### EXERCISE BRIEF
Every line that contains "Choose" must be located and copied from the data.

(Stored data entries)
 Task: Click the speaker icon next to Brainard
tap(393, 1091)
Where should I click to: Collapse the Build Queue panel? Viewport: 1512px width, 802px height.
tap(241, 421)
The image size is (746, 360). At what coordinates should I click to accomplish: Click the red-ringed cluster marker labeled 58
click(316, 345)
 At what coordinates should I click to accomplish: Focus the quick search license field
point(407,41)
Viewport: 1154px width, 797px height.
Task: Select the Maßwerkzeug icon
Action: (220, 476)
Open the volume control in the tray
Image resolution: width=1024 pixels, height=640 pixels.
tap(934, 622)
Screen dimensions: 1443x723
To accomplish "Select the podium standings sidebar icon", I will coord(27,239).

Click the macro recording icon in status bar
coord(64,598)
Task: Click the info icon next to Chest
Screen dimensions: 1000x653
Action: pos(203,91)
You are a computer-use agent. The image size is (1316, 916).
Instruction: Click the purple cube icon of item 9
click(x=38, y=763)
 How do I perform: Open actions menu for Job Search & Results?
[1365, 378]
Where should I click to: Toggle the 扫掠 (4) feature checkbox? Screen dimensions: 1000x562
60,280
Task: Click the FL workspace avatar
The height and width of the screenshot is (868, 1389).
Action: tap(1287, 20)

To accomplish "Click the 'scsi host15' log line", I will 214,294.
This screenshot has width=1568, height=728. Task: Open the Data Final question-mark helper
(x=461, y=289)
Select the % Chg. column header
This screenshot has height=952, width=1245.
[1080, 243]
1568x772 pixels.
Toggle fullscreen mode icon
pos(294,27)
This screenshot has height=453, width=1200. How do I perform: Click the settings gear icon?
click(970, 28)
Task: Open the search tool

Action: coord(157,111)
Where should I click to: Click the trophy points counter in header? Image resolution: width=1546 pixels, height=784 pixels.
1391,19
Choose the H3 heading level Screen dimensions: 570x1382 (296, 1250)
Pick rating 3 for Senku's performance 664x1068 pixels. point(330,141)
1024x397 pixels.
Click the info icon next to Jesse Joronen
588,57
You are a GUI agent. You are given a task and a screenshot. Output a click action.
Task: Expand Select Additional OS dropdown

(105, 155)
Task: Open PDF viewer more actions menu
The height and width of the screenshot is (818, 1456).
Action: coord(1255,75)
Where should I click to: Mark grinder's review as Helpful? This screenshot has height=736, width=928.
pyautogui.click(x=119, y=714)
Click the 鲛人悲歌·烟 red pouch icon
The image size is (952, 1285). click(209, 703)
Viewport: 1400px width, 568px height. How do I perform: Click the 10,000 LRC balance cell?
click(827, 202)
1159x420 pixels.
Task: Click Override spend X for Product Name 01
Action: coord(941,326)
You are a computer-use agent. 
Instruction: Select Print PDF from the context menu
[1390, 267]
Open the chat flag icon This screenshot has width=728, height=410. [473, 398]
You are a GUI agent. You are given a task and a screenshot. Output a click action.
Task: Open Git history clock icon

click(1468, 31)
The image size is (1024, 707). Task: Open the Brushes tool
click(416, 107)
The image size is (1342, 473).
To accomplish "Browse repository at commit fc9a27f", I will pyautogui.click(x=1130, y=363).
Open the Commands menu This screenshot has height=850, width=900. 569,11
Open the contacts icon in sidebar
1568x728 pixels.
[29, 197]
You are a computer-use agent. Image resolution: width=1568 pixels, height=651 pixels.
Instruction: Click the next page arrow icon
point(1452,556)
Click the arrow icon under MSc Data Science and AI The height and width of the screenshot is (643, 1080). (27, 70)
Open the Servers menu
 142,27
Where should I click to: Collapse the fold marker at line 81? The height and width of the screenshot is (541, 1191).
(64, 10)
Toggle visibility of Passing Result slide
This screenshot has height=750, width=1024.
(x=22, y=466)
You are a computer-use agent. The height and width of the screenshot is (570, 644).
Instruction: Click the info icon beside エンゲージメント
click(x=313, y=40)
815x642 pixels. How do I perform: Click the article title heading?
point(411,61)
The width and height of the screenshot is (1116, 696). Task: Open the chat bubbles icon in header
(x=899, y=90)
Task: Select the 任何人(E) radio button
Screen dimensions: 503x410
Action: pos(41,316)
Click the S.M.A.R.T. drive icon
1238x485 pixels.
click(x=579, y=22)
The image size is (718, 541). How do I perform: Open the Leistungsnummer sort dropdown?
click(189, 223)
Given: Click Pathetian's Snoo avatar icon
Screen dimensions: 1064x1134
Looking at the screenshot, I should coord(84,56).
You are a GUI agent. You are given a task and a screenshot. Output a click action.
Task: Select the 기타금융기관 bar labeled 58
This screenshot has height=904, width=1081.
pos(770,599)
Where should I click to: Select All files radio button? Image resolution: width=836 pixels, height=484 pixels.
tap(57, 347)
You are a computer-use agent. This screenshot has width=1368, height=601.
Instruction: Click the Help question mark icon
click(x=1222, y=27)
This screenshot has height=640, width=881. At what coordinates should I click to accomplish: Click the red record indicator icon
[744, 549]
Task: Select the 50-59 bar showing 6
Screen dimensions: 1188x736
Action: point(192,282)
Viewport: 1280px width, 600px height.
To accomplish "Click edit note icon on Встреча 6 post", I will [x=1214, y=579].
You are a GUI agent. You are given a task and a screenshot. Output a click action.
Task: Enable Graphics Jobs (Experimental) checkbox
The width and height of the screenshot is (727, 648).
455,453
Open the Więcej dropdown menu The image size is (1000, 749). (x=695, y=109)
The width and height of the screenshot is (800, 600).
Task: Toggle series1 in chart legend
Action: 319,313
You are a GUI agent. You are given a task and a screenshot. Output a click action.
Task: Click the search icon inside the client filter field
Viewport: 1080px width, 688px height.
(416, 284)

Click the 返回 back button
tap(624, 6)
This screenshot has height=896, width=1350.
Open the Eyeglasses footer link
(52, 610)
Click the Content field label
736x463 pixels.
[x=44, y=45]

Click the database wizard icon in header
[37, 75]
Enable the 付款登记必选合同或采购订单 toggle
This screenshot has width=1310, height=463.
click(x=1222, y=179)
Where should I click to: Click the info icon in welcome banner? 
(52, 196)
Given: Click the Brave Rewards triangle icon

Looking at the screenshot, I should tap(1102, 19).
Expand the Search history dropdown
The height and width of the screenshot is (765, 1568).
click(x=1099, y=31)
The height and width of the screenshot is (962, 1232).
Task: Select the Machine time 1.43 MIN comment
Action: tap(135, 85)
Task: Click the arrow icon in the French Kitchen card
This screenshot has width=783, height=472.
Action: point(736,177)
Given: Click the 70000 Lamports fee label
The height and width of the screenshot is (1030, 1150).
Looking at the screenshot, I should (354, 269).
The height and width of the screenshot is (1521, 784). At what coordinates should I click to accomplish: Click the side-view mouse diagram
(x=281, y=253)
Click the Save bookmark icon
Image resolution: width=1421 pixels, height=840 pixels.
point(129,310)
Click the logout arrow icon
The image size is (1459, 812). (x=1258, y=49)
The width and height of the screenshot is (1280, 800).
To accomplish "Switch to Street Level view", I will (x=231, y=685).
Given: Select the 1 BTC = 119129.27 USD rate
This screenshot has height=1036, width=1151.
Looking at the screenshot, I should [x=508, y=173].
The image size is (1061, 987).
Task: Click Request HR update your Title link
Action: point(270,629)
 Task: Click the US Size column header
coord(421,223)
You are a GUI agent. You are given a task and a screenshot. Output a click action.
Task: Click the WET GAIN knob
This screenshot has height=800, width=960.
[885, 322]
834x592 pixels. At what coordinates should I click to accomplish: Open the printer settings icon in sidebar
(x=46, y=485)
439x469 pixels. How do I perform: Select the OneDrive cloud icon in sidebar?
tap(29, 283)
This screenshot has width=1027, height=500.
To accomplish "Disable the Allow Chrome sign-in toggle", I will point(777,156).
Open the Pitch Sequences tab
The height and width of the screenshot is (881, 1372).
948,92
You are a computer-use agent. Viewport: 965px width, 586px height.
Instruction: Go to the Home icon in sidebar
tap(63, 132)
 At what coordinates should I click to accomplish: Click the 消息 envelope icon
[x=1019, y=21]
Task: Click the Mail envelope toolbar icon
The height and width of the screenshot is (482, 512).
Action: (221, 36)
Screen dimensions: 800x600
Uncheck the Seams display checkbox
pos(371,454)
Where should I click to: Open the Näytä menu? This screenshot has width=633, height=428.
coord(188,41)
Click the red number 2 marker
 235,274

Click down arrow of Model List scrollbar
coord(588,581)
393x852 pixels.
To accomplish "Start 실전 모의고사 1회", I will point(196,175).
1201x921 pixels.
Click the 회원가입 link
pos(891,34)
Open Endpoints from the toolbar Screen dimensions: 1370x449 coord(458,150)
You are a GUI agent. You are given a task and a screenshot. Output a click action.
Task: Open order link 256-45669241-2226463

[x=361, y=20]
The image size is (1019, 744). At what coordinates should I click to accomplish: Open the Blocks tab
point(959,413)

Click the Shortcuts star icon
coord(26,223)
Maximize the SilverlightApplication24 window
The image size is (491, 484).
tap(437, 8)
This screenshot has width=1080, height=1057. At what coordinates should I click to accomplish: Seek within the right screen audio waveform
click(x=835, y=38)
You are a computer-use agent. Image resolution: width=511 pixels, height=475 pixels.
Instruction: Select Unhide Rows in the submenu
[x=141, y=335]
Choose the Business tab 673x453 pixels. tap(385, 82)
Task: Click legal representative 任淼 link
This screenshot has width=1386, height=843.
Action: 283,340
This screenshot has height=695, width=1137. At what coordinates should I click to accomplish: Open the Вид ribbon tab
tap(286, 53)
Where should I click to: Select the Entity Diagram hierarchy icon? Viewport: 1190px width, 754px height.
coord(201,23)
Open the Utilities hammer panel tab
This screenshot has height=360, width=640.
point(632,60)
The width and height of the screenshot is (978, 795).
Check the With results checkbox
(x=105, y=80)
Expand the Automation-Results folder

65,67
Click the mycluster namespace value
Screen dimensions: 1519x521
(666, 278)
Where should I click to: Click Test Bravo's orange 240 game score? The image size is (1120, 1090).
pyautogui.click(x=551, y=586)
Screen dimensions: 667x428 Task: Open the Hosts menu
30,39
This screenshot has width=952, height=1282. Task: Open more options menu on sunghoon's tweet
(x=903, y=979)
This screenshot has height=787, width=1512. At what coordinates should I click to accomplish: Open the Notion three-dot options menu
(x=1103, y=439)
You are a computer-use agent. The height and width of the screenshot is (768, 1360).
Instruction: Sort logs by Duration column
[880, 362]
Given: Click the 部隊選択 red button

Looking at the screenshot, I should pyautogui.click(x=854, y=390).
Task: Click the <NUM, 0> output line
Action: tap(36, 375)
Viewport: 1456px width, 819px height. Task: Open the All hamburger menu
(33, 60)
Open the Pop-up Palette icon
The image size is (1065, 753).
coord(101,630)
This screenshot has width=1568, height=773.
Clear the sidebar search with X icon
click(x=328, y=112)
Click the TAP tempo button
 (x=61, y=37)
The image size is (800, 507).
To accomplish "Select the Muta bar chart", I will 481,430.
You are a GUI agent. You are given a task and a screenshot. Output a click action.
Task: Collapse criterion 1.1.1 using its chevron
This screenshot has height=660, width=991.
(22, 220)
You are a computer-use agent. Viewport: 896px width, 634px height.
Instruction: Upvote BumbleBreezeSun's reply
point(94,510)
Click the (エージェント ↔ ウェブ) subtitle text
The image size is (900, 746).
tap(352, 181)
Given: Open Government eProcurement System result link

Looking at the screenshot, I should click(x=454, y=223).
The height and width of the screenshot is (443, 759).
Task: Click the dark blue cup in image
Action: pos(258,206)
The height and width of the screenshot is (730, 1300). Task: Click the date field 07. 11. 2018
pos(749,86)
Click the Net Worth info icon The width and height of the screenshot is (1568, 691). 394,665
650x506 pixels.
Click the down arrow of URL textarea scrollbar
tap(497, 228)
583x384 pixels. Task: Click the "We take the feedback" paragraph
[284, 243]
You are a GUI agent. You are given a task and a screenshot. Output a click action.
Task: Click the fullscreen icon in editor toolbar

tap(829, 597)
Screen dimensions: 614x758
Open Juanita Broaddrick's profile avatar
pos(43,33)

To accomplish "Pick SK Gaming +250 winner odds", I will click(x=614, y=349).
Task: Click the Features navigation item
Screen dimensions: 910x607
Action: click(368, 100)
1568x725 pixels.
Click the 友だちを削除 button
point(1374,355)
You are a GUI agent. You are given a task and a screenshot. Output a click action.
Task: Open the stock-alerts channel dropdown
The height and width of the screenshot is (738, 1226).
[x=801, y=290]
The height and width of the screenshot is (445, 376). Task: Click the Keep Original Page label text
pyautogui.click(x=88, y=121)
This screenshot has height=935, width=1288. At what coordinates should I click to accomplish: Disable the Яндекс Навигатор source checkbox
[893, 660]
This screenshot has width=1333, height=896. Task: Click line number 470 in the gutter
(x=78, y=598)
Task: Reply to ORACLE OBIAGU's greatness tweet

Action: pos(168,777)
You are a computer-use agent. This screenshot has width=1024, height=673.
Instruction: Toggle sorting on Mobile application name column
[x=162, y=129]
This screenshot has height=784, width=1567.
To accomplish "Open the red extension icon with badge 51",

### RESPONSE AREA
Choose the H3 heading level Screen dimensions: 570x1382 (296, 1250)
Choose the Business tab 673x453 pixels. tap(385, 82)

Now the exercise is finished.